#test #test

Indonesia's One Stop Dance Information Portal

DANSHARE by Gigi Art of Dance

Keterbatasan fisik dan pikiran terkadang menjadi halangan seseorang untuk berkarya dan berekspresi khususnya di bidang seni tari. Halangan tersebut bisa datang dari diri sendiri atau masyarakat yang memandang sebelah mata dan memberikan stigma bahwa fisik dan pikiran yang sehat adalah syarat mutlak untuk berkarya.

Begitu juga halnya persepsi yang terdapat pada dunia tari. Umumnya agar seseorang bisa berkecimpung di dunia tari akan membutuhkan kekuatan fisik, pikiran dan emosi yang prima. Alasan tersebutlah yang seringkali menjadi hambatan dan seolah seni tari adalah hal yang mustahil untuk orang dengan kebutuhan khusus, seperti penyandang tuna rungu dan down syndrome. Persepsi ini tentunya tidak dapat dibernarkan, karena bagi penyandang tuna rungu, dengan keterbatasan berbicara dan mendengarnya, tari bisa menjadi salah satu media untuk mereka berekspresi lewat gerakan dalam menyampaikan perasaan mereka. Begitupun dengan penyandang down syndrome, tari dibuktikan membantu mereka untuk menjadi lebih fokus dan melatih pikiran mereka ke arah yang lebih positif serta melatih kerja otak.

Sebagai bentuk kepedulian dan apresiasi Gigi Foundation dan Gigi Art of Dance untuk sesama dan dunia seni,  bekerjasama dengan Ikatan Syndroma Down Indonesia (ISDI) dan Yayasan Tuna Rungu SEHJIRA, mereka memberikan platform kepada para pecinta seni tari dengan kebutuhan khusus ini melalui pertunjukan seni tari yang akan ditarikan oleh 44 murid Gigi Art of Dance yang akan berangkat ke Amerika dalam misi budaya.

Pada tanggal 9 Juni 2013 yang lalu, di Balairung Soesil Soedarman Gedung Sapta Pesona Kantor Kementrian Pariwisata dan Ekonomi Kreatif, mereka menggelar pertunjukan seni ini yang bertajuk “DANSHARE” – Share Through Dance, Care to Share, yang juga merupakan preview untuk pertunjukan yang akan mereka bawa dalam tour nya ke Seattle, New York, New Jersey, Maryland dan Washington DC.

Isi dari tarian yang dibawakan pada DANSHARE ini terinspirasi dari budaya Indonesia yang beraneka ragam yang diinterpretasikan dan dipadukan dengan gerak kontemporer. “Di dalamnya ada tari jawa, topeng, kuda lumping yang dipadukan dengan ballet, jazz, hiphop pokoknya jadi kayak gado-gado deh” ungkap Gigi, choreographer dan director dari pertunjukan ini.
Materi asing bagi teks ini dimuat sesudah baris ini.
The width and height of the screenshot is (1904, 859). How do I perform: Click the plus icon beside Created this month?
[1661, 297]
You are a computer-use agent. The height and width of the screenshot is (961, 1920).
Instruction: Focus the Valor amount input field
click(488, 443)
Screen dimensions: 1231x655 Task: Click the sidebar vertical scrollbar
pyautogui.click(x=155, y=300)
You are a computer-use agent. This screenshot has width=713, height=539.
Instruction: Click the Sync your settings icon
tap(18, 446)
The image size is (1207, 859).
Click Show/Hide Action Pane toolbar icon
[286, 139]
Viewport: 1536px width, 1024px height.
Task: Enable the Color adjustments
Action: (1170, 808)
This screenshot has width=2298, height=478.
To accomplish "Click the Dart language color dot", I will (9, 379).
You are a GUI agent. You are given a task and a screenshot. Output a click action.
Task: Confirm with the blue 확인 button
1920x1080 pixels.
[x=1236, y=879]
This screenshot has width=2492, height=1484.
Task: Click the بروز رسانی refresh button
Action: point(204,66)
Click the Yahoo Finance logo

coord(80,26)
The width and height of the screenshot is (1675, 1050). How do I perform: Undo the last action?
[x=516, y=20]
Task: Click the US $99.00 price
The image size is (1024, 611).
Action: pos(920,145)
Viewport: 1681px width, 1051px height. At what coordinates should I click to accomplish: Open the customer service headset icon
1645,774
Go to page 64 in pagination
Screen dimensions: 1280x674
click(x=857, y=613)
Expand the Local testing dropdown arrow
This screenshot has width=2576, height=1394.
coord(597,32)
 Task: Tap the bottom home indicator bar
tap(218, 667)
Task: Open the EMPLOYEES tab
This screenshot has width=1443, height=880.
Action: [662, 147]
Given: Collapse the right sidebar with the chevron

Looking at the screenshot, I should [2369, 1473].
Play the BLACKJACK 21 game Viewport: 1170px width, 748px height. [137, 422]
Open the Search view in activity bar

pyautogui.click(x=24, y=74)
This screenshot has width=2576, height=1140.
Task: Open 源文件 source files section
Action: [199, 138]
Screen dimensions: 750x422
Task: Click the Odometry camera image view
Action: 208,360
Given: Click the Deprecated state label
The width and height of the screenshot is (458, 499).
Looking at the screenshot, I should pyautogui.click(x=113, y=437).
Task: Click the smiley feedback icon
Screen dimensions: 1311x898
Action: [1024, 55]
Memang benar, penonton pun mendapatkan “bumbu” tersendiri ketika melihat kuda lumping yang bergerak lincah dengan aksen hiphop serta para srikandi dengan panahnya melakukan pose dalam arabesque position. Sungguh perpaduan yang unik nan menarik.

DanShare - Tarik Bali dan Kecak

DanShare – Tarik Bali dan Kecak

Suasana ruangan mendadak haru dan terpesona ketika sesi kolaborasi tarian dari murid Gigi Art of Dance dengan anak-anak dari ISDI dan SEHJIRA. Mereka menari mengikuti alunan musik yang indah, walaupun dengan keterbatasan pendengaran, mereka on beat lho! Terlebih lagi perasaan mereka pada saat itu dapat tersampaikan melalui gerak tubuhnya. Tak sedikit penonton yang meneteskan air mata pada sesi ini.

DANSHARE - Kolaborasi tarian Gigi Art of Dance dengan ISDI & SEHJIRA

DANSHARE – Kolaborasi tarian Gigi Art of Dance dengan ISDI & SEHJIRA

“Ini merupakan pengalaman baru dan tantangan buat saya, bagaimana saya mengerti behaviour dari anak-anak tersebut, mencari dan menciptakan moment untuk mendapatkan mood mereka dan bagaimana memberikan cue bahwa pada saat ini gerakannya apa, dsb” cerita Gigi ketika ditanya tentang proses latihannya.

Diharapkan melalui pertunjukan ini, penonton tak hanya terhibur dengan seni tari budaya Indonesia yang dikemas secara modern namun juga mendapatkan pesan bahwa seni tari dapat dinikmati dan diapresiasi oleh siapapun tanpa melihat kekurangan fisik dan pikiran.

And yes, the most important thing and the absolute purpose in dance is to express yourself and have FUN!